À cinq jour des élections canadiennes, le 44ème président des États-Unis, Barack Obama a brisé le silence pour demander aux Canadiens de voter le chef du Parti libéral du Canada (PLC) Justin Trudeau. « Je suis fier d’avoir travaillé avec Justin Trudeau en tant que président », a-t-il écrit dans un tweet. 

« C’est un leader travaillant, efficace, qui s’attaque à des enjeux importants comme les changements climatiques », ajouté M. Obama qui avait offert son appui à Emmanuel Macron lors du dernier tour de la présidentielle française du 7 mai 2017.

Obama et Trudeau à Montréal, une image vaut 1000 mots….

Selon l’ancien président américain, « le monde a besoin d’un leadership progressiste actuellement, et j’espère, a-t-il souligné, que nos voisins au nord vont l’appuyer pour un autre mandat ».

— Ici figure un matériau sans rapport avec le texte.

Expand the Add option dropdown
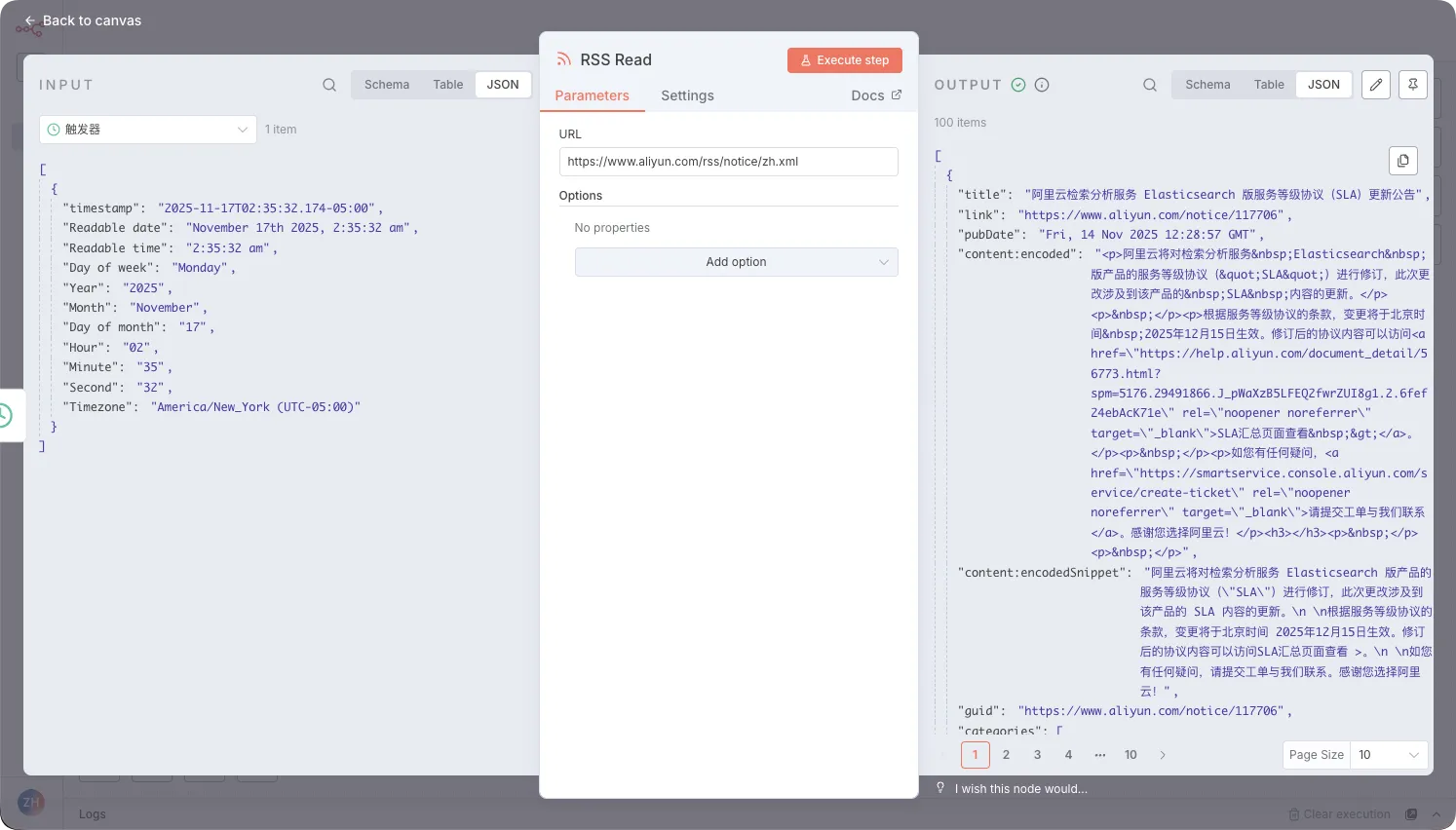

« Merci mon ami. Nous travaillons très fort pour que les choses continuent à progresser », a salué en retour, Justin Trudeau sur son compte twitter.

Obama et Trudeau dans un petit restaurant de Montréal, Liverpool House, le 6 juin 2017.

De son côté, le chef du Parti conservateur, Andrew Scheer, a semblé réagir à l’appui de Barack Obama à Justin Trudeau par un haussement d’épaules, selon les propos rapportés par Radio-Canada. « J’ai des millions de Canadiens qui m’appuient, je ne me préoccupe pas de l’opinion d’anciens leaders étrangers », a-t-il lancé. Cette intervention constitue-t-elle une forme d’ingérence étrangère?, a demandé Radio-Canada à M. Scheer. « Ce sera aux Canadiens d’en juger lundi », a-t-il répondu.

Andrew Scheer, le chef du parti conservateur frustré ?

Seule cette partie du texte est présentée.